> TASK DIRECTIONS:
Copy the lines from the line with "Where should I click to: Click snowflake" to the line with "click(55, 137)", substituting "Save" for "Bookmark" and changing nothing else.

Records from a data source

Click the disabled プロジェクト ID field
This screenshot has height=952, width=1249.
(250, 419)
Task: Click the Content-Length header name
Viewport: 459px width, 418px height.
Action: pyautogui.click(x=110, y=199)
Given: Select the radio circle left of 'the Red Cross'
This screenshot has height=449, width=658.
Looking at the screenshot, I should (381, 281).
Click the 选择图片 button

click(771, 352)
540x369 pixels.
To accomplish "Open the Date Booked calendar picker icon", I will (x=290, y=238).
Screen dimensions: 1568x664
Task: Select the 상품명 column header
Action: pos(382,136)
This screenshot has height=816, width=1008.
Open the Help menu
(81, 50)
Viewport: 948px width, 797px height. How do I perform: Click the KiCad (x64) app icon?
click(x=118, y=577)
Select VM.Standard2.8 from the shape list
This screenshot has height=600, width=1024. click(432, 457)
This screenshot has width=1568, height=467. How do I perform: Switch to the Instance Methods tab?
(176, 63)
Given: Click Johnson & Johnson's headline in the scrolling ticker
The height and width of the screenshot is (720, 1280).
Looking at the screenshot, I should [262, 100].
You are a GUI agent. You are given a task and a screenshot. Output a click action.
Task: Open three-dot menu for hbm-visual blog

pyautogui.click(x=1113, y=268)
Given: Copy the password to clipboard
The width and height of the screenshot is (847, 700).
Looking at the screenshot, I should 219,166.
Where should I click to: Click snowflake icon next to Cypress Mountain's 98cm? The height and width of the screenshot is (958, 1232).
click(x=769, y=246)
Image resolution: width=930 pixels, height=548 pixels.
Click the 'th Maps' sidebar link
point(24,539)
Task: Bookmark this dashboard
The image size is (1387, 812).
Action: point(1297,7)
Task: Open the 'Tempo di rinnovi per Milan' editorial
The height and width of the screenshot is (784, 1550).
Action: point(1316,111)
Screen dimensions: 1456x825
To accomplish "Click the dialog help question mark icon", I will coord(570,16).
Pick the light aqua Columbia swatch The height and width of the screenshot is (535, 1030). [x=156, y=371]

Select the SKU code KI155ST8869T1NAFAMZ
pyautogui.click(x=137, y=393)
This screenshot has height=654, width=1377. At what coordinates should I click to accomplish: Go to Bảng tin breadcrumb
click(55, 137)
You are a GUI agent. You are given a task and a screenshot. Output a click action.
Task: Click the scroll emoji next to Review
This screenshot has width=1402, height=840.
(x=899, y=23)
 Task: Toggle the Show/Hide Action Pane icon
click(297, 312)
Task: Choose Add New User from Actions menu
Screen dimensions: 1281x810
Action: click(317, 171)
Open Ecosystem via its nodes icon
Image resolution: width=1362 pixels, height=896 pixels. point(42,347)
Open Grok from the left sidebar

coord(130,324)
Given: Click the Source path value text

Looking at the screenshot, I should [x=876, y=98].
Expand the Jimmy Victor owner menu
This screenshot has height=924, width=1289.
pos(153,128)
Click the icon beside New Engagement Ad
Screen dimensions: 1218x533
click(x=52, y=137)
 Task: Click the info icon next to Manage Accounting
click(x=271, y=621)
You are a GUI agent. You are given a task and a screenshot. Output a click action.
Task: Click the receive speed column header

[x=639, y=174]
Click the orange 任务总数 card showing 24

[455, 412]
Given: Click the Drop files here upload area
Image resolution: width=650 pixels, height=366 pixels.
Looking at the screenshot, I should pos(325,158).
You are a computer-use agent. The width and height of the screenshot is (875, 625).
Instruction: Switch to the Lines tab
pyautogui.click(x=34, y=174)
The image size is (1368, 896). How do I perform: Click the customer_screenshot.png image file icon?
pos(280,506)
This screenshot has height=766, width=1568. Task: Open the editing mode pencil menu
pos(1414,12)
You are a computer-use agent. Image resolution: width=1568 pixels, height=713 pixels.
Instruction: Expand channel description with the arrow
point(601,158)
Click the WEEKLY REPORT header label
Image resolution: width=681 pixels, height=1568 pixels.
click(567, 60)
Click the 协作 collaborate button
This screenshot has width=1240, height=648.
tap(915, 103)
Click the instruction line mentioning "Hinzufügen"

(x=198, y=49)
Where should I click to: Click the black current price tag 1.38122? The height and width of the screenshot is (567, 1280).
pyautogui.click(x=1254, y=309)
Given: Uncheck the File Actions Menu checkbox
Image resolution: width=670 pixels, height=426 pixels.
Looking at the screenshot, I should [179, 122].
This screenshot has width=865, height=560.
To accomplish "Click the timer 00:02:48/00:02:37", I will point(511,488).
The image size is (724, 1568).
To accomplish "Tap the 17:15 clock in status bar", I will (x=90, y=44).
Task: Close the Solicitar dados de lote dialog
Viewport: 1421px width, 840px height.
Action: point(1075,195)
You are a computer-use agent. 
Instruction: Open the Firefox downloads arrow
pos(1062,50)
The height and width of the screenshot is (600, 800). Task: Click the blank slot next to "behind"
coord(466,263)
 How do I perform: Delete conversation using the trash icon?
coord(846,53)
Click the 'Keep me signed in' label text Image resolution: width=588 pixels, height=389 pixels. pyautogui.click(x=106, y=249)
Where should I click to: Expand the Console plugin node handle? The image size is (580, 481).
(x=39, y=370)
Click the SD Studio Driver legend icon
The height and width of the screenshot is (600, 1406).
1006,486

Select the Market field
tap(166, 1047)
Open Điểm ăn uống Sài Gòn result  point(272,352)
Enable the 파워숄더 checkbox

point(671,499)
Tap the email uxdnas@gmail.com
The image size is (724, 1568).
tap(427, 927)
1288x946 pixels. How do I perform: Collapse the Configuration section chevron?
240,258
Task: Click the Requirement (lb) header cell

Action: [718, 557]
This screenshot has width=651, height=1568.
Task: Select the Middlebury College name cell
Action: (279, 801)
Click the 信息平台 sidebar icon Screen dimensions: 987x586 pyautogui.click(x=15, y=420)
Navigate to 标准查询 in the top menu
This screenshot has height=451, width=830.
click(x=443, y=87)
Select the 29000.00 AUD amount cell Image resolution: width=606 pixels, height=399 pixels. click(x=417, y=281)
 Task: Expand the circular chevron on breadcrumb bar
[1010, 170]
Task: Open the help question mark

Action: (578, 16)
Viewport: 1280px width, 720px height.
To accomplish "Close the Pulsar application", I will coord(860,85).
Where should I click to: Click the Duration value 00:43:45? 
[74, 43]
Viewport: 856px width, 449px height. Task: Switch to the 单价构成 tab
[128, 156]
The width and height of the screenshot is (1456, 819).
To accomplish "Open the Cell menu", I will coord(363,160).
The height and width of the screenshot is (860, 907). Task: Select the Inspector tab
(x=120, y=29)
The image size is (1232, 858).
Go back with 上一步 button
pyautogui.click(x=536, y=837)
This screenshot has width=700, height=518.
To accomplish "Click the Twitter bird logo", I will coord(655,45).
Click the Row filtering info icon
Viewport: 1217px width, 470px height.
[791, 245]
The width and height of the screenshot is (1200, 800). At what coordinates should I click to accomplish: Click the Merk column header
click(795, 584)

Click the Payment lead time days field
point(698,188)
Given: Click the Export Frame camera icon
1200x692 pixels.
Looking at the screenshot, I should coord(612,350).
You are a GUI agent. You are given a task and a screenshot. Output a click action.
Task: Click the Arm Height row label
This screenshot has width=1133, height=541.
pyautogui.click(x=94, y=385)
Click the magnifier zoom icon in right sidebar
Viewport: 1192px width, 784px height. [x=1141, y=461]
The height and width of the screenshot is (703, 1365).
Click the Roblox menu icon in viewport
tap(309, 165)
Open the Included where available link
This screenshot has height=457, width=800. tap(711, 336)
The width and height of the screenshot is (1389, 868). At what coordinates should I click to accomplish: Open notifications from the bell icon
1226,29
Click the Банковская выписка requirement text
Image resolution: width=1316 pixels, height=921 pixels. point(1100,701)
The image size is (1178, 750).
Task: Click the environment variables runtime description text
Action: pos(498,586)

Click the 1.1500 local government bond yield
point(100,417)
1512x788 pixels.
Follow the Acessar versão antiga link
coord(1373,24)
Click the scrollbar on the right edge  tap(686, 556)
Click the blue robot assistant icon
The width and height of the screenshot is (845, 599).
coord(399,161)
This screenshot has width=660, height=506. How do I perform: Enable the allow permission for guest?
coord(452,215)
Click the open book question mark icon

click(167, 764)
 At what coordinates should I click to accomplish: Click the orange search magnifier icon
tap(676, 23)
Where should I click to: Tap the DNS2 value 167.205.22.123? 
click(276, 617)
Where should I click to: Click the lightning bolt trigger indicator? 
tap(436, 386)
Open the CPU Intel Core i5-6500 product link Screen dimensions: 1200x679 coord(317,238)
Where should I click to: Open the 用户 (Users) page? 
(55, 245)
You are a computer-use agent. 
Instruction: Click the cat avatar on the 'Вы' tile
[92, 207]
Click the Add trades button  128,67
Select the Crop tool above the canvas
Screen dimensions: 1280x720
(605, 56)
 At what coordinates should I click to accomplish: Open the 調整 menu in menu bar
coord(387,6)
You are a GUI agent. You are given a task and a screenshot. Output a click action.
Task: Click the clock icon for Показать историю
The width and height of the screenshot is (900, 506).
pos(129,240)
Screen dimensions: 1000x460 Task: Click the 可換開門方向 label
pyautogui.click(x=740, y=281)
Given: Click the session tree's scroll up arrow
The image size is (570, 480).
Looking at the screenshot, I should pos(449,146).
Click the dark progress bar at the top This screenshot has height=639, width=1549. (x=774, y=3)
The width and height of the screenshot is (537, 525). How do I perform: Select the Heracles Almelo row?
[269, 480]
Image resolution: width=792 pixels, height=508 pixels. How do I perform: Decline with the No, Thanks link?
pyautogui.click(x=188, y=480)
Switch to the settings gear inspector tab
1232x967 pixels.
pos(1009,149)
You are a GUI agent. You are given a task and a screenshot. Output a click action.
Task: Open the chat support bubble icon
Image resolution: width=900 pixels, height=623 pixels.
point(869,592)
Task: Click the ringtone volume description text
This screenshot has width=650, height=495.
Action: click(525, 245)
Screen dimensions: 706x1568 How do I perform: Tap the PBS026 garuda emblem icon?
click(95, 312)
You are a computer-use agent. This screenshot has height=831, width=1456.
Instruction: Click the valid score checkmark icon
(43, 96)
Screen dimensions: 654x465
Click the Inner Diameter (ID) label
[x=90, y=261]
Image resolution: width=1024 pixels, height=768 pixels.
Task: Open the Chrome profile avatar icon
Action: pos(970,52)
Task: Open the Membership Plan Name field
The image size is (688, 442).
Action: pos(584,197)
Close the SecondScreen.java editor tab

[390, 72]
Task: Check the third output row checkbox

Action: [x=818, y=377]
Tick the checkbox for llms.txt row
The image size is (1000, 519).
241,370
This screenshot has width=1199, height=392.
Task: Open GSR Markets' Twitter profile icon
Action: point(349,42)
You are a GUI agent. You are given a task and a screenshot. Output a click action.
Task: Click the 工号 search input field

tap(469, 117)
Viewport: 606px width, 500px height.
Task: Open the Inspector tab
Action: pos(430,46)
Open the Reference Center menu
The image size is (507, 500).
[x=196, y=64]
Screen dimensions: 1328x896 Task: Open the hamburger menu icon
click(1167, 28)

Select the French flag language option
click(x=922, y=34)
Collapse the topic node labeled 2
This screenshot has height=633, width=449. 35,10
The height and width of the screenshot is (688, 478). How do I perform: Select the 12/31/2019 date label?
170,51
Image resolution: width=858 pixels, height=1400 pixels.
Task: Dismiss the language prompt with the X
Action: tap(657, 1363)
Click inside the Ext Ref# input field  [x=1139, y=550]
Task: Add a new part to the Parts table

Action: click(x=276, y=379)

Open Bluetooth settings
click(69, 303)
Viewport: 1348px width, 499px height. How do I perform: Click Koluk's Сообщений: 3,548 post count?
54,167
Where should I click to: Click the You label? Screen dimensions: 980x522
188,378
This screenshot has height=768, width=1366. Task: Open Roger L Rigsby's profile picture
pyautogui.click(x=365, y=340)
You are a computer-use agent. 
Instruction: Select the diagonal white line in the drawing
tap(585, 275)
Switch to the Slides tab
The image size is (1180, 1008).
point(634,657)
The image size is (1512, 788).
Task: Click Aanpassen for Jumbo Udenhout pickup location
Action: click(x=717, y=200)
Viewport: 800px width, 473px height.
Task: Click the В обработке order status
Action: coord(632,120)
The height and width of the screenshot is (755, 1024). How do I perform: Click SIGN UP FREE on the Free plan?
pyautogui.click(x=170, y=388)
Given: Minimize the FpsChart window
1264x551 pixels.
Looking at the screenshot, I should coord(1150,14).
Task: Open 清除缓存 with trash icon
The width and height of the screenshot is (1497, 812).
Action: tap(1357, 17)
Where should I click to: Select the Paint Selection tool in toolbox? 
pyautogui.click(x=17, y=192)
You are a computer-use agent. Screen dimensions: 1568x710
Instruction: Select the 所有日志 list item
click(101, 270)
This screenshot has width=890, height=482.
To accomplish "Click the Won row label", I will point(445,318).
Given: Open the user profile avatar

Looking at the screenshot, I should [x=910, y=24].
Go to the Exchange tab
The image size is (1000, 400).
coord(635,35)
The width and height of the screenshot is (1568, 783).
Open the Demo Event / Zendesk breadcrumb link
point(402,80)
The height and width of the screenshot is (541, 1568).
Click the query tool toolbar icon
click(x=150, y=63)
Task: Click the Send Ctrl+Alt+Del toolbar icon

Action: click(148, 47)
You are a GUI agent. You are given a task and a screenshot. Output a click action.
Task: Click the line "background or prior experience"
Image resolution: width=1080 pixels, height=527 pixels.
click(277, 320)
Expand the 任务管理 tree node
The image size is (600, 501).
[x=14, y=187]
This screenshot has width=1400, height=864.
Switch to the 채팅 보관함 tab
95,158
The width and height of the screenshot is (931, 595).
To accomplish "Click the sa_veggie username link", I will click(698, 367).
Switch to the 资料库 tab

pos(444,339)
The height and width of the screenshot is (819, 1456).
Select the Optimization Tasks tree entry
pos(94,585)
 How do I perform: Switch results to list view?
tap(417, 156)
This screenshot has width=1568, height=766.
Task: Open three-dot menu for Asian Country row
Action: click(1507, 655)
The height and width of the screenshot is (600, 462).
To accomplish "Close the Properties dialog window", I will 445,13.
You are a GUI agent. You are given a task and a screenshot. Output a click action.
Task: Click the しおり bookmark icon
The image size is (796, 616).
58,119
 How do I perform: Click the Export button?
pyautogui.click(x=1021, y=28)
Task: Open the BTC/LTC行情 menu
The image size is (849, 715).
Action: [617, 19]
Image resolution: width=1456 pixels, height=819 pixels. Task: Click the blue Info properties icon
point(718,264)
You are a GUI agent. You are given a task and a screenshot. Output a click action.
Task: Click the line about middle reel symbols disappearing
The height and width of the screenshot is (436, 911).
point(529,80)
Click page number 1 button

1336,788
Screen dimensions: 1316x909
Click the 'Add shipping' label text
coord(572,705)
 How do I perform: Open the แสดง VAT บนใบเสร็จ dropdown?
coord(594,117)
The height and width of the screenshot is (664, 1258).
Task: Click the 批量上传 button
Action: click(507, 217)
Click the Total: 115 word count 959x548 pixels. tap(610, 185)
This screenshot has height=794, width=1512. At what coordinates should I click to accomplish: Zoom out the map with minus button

> OUTPUT:
Where should I click to: Click snowflake icon next to Cypress Mountain's 98cm? The height and width of the screenshot is (958, 1232).
click(x=769, y=246)
Image resolution: width=930 pixels, height=548 pixels.
Click the 'th Maps' sidebar link
point(24,539)
Task: Save this dashboard
The image size is (1387, 812).
Action: point(1297,7)
Task: Open the 'Tempo di rinnovi per Milan' editorial
The height and width of the screenshot is (784, 1550).
Action: point(1316,111)
Screen dimensions: 1456x825
To accomplish "Click the dialog help question mark icon", I will coord(570,16).
Pick the light aqua Columbia swatch The height and width of the screenshot is (535, 1030). [x=156, y=371]

Select the SKU code KI155ST8869T1NAFAMZ
pyautogui.click(x=137, y=393)
This screenshot has height=654, width=1377. At what coordinates should I click to accomplish: Go to Bảng tin breadcrumb
click(55, 137)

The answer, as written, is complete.